S'il doit attendre 1927 pour connaître la gloire, après sa première exposition personnelle organisée à New-York dans la galerie de Joseph Brummer, il est déjà largement reconnu en Europe depuis une bonne décennie et bénéficie, jusqu'au second conflit mondial, d'une grande notoriété. Mais sa participation, sous l'Occupation, à un voyage en Allemgne, organisé par l'artiste officiel du Reich, Arno Breker, un ami de longue date, appartenant à la bande de Montparnasse, lui vaut d'être accusé de compromission avec l'ennemi. Bon nombre de pairs le rejettent alors, précipitant sa fin.

L'art est donc bien en deuil, en cet automne 1946, avec le départ de cet artiste majeur, reconnu dans le monde entier, dont le musée Despiau-Wlérick (3) de Mont-de-Marsan conserve la plus grande partie des oeuvres (4).

(1) Les accords Blum-Byrnes, signés à Washington le 1er janvier 1946, permettent la libre pénétration du cinéma américain en France, en échange d'importants avantages financiers.

(2) C'est au Salon des Artistes Français que Rodin remarque le buste de Paulette, une jeune-fille de 11 ans, Paule Pallus (1896-1977), la fille de son avoué montois.

(3) Né à Mont-de-Marsan le 13 avril 1882, mort à Paris le 7 mars 1944, Robert Wlérick évolue tout d'abord sous la tutelle de Despiau. Inspiré par l'œuvre de Houdon, il sculpte principalement des bustes mais aussi des pièces majeures comme la statue du maréchal Foch érigée sur la place du Trocadéro, à Paris.

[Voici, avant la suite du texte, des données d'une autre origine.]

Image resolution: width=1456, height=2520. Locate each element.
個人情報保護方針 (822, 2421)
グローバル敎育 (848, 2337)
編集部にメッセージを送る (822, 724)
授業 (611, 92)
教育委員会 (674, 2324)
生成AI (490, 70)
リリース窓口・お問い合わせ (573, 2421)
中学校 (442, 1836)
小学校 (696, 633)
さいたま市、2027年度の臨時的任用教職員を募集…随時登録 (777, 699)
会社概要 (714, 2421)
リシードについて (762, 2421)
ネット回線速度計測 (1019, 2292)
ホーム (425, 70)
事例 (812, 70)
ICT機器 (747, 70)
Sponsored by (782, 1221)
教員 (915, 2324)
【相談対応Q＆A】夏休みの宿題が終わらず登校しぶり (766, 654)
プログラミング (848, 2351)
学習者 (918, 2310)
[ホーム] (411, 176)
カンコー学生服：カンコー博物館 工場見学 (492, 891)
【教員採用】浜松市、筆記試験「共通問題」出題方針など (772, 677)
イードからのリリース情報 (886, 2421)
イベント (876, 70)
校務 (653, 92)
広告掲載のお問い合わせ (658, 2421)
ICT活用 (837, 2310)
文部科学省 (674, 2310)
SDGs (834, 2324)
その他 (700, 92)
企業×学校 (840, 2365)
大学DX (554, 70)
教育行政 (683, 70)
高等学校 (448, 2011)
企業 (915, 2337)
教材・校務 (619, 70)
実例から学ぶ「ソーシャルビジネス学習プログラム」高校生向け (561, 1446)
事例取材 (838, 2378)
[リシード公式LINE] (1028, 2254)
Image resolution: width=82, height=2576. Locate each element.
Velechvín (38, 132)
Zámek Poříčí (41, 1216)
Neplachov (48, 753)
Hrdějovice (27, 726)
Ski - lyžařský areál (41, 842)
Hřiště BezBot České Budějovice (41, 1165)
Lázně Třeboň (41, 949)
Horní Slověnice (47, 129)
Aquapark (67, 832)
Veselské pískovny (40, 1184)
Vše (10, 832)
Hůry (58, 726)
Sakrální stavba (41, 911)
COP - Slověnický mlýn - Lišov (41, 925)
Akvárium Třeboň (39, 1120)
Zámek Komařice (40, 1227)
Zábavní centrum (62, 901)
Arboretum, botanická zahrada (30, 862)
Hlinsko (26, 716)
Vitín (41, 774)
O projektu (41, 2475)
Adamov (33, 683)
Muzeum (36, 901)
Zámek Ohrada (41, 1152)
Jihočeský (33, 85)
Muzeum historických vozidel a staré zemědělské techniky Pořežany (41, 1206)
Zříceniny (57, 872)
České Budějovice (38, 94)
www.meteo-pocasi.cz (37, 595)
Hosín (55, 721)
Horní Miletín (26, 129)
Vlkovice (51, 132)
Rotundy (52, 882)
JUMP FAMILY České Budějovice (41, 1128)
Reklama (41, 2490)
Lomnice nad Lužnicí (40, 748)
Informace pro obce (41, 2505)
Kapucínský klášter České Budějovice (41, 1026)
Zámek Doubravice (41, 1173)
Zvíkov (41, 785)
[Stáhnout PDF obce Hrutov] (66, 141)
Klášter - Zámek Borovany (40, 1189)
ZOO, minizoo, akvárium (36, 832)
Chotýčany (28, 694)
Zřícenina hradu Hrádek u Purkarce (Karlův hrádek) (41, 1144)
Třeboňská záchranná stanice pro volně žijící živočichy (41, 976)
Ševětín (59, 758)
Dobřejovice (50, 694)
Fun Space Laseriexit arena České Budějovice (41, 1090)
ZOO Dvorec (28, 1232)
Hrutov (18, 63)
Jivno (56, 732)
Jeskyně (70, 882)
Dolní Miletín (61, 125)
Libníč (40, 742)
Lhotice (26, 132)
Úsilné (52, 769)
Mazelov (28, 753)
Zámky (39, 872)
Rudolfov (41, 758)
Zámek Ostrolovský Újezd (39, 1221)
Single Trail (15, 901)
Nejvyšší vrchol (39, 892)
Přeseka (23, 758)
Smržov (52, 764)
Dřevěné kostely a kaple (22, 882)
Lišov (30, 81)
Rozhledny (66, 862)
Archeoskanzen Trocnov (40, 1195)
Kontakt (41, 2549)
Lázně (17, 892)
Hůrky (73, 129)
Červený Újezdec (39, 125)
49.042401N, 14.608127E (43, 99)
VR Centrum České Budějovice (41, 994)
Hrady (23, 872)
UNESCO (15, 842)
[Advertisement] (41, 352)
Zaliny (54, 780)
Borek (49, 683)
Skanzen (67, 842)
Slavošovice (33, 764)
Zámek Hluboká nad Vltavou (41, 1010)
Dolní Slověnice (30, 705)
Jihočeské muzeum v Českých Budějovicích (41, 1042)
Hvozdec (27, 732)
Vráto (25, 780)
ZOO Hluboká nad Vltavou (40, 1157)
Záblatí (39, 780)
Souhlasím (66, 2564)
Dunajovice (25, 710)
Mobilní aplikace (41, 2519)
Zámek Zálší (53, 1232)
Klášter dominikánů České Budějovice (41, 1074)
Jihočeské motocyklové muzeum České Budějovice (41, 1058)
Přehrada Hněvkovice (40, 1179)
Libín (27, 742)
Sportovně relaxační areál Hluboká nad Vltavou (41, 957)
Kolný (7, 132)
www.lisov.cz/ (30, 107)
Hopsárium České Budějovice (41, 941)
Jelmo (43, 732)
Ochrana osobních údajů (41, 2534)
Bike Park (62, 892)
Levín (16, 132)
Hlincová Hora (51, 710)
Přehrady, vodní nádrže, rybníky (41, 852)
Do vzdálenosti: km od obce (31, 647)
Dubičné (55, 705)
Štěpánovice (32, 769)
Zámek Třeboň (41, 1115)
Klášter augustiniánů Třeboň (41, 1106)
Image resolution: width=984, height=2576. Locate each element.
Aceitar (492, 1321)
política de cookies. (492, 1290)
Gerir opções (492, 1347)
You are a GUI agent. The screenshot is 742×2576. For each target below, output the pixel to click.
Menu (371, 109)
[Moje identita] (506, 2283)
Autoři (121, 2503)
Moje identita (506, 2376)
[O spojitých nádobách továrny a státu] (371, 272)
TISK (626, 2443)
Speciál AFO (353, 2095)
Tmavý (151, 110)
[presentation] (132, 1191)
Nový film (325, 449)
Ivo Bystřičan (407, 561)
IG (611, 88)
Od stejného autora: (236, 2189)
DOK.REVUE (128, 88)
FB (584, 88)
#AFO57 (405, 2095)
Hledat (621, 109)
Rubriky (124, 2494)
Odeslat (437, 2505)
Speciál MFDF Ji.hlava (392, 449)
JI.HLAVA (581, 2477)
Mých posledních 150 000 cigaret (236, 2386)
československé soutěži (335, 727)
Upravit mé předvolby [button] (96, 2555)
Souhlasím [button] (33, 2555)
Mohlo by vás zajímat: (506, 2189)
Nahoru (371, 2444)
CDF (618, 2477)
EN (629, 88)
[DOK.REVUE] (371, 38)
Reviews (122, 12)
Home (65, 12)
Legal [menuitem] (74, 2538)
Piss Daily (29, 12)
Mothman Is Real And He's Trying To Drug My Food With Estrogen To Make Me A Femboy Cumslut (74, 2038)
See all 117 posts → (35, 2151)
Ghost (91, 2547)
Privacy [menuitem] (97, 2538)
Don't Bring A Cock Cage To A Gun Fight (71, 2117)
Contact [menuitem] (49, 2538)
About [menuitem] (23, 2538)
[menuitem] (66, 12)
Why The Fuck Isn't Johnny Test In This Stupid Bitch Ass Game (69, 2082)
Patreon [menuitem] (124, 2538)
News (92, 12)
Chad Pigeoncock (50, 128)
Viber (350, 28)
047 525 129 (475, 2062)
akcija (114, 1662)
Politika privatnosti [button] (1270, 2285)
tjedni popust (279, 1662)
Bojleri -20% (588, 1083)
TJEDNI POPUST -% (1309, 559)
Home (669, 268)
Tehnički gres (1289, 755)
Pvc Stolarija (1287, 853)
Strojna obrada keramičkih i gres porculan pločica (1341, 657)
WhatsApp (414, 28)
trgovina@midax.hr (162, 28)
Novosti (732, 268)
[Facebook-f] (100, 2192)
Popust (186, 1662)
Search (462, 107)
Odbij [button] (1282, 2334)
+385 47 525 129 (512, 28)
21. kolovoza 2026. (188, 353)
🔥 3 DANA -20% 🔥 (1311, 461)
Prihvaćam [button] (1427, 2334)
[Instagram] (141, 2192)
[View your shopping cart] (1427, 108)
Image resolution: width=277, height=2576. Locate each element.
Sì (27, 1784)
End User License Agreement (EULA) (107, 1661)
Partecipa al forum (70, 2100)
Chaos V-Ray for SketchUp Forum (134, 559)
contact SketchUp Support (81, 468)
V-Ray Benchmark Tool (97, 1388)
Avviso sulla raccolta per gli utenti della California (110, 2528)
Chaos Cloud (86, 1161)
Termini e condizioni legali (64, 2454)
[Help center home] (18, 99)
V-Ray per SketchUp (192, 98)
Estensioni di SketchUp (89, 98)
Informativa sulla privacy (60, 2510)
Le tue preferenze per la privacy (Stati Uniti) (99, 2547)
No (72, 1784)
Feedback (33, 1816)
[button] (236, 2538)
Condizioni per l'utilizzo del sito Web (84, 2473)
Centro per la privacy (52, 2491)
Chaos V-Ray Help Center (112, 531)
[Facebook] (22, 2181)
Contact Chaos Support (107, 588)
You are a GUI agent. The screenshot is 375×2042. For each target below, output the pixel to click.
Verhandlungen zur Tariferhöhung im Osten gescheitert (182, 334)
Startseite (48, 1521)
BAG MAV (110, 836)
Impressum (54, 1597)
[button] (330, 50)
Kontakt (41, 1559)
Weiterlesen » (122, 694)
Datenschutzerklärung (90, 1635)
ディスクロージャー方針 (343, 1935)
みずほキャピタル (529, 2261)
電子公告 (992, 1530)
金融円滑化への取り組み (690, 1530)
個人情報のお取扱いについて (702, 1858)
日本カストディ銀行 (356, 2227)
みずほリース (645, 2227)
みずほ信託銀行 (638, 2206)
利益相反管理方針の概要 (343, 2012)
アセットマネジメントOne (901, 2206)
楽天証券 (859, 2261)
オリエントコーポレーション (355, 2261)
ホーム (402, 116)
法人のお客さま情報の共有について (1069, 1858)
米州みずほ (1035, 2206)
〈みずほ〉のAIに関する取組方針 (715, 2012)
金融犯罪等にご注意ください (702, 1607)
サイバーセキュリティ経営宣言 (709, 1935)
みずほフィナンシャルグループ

(4) Le musée montois, installé dans le donjon Lacataye, réunit les œuvres des deux artistes. C'est le premier musée français consacré à la sculpture figurative de la première moitié du XXe siècle.

Bénédicte Boyrie-Fénié

Transcription

(Musique)
Journaliste
Charles Despiau est mort, ses mains n’animeront plus la pierre. Despiau que les actualités françaises avaient filmé l’an dernier dans son atelier pour servir à l’histoire de l’art fut avec Maillol disparu voici deux ans, la figure la plus représentative de la sculpture française. Il avait été le praticien et l’élève de Rodin ; ses œuvres dans lesquelles on retrouve le caractère humain et l’accent individuel des grandes lignées d’artistes resteront comme les témoignages d’un temps ; alors même qu’elles assurent la continuité des hautes époques françaises. Despiau laisse inachevé son Apollon, peut-être l’œuvre maîtresse de sa vie, inachevée mais éternelle comme la vie et comme l’art.